Extract verbatim everything from the row containing "Task: Click 咨询客服 for customer service" down to the last row, and leave the pictures out of your answer.

================

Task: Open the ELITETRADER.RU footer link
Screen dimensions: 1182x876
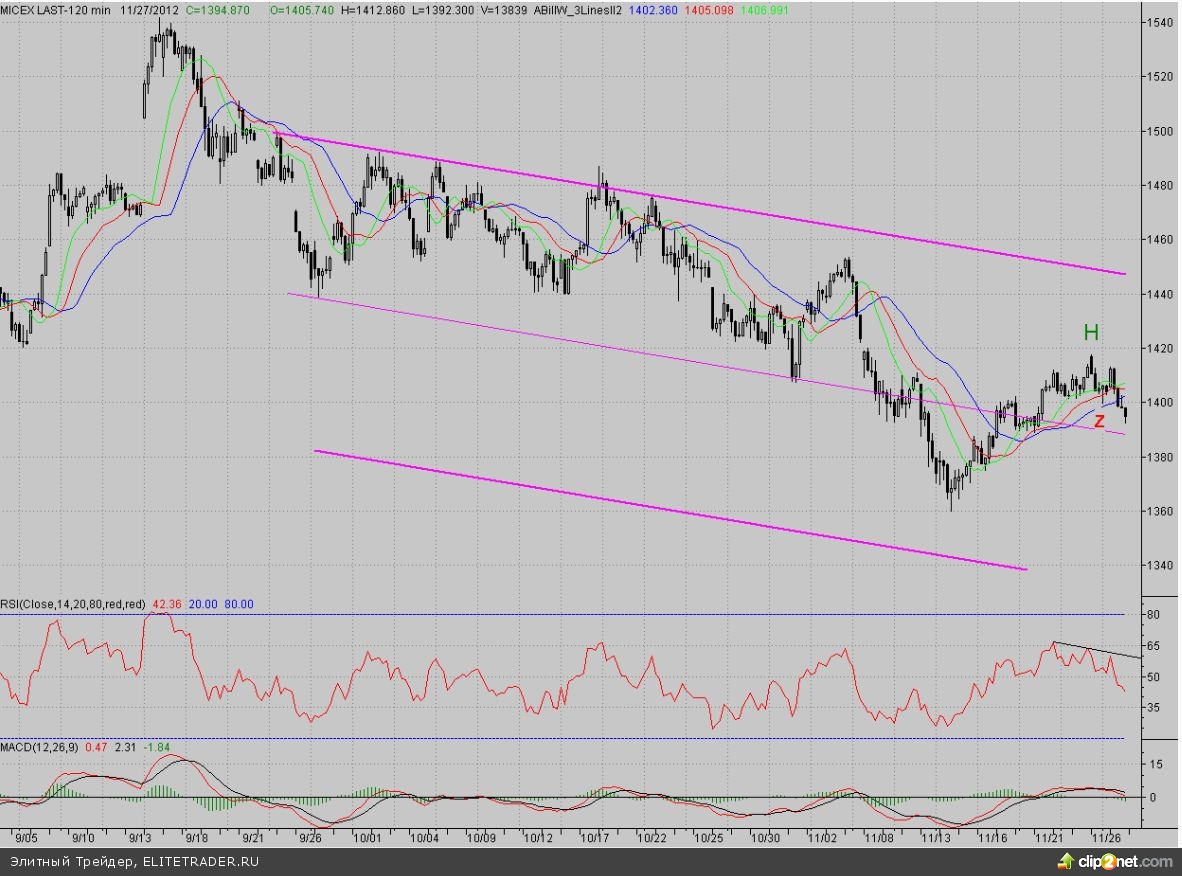Action: [x=201, y=861]
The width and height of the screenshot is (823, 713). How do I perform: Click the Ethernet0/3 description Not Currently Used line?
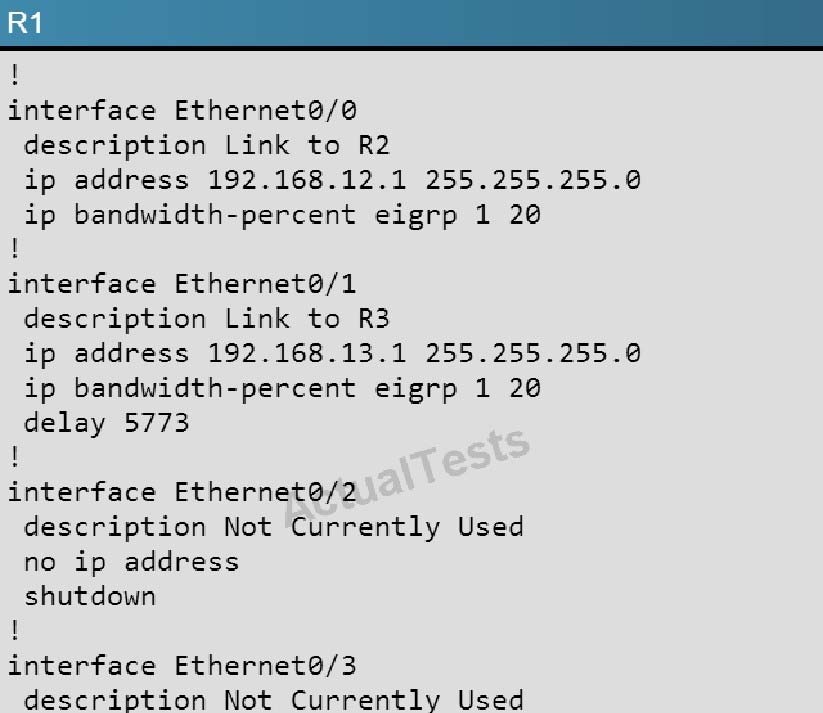pyautogui.click(x=274, y=700)
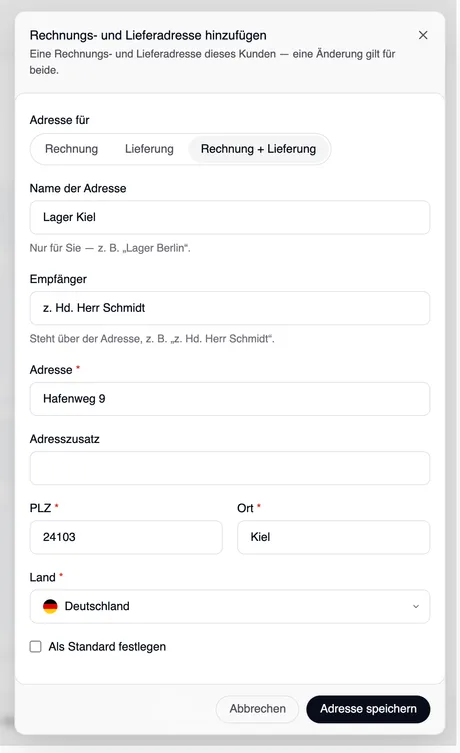Image resolution: width=460 pixels, height=753 pixels.
Task: Click the dialog title Rechnungs- und Lieferadresse hinzufügen
Action: pos(148,36)
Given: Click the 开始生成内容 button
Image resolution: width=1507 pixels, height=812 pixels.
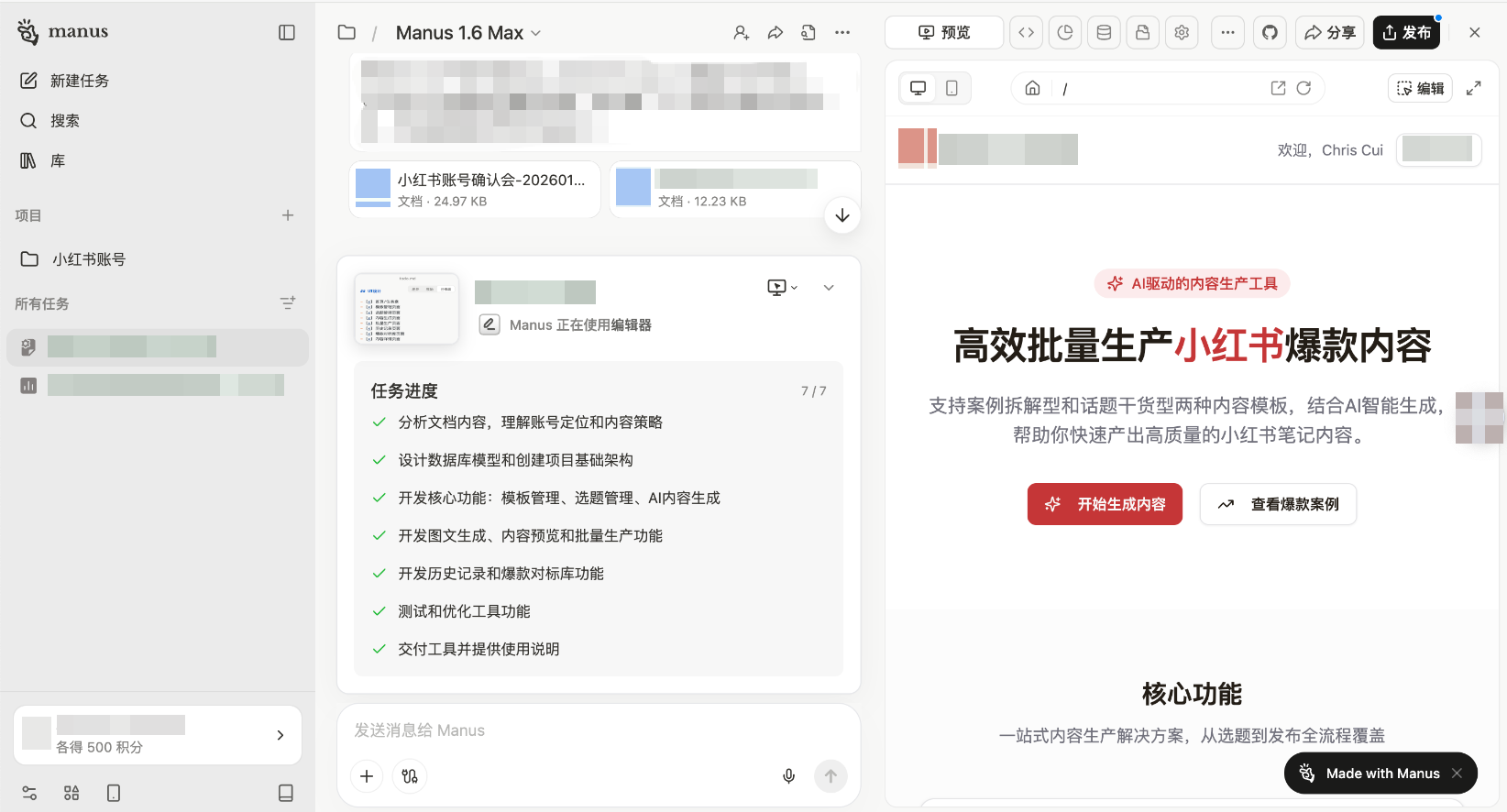Looking at the screenshot, I should 1105,504.
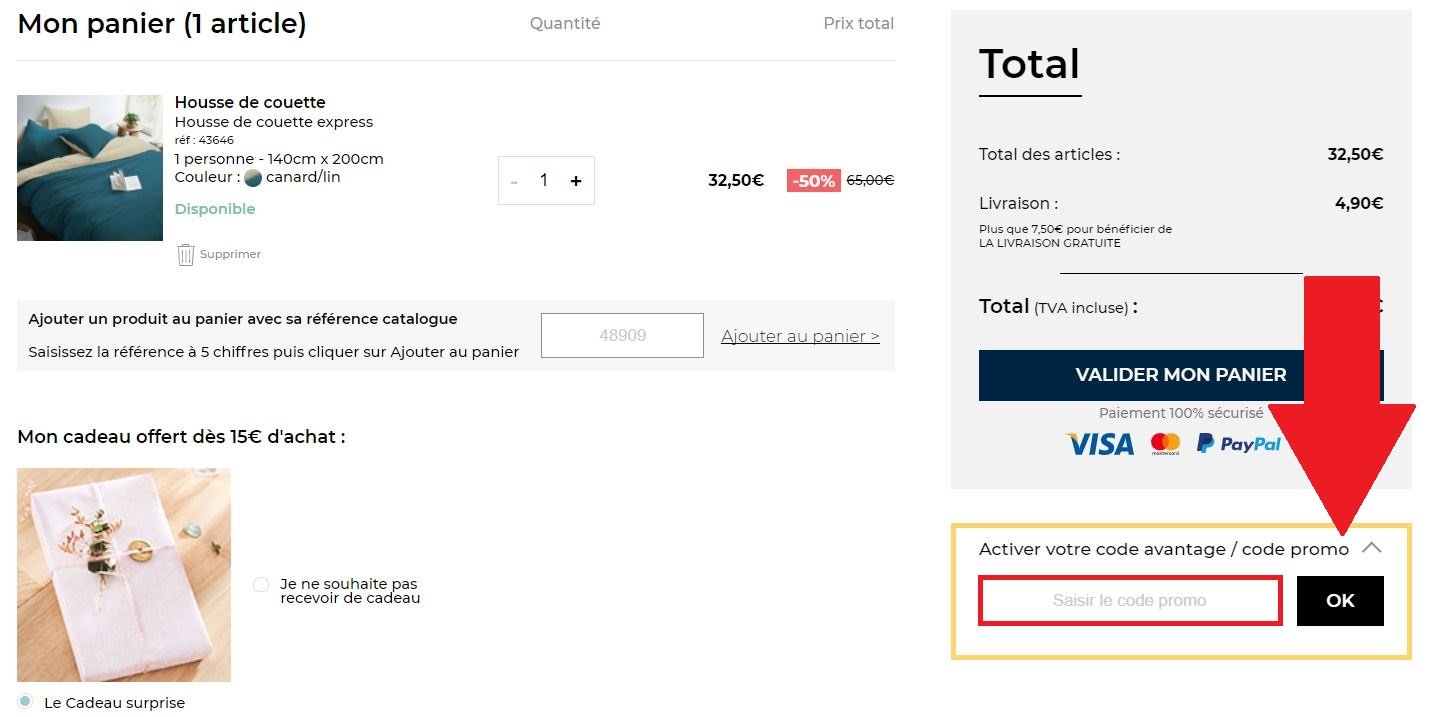Click 'Ajouter au panier >' link
Viewport: 1429px width, 717px height.
[x=800, y=336]
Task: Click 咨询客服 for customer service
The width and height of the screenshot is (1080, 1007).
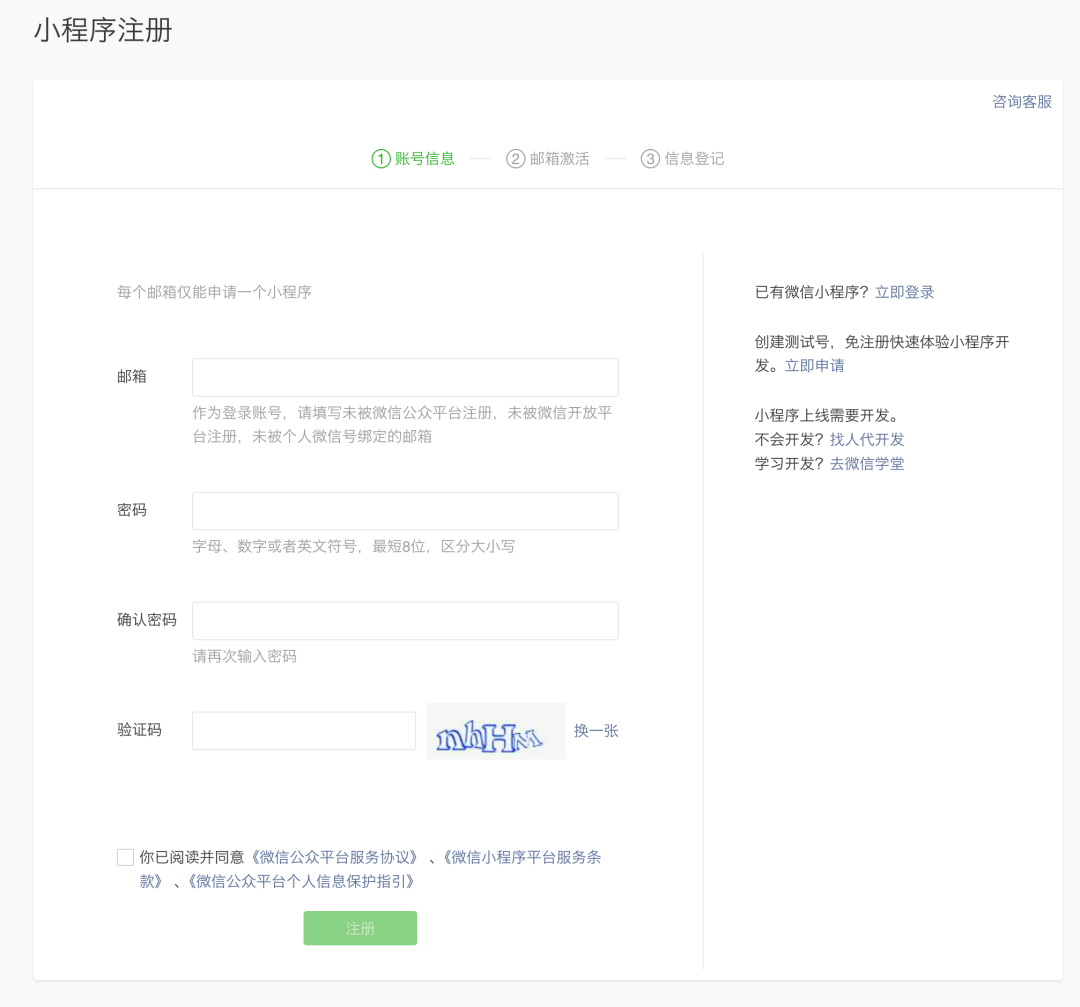Action: click(x=1019, y=101)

================

# [Response below]
Task: Click 咨询客服 for customer service
The width and height of the screenshot is (1080, 1007).
Action: click(x=1019, y=101)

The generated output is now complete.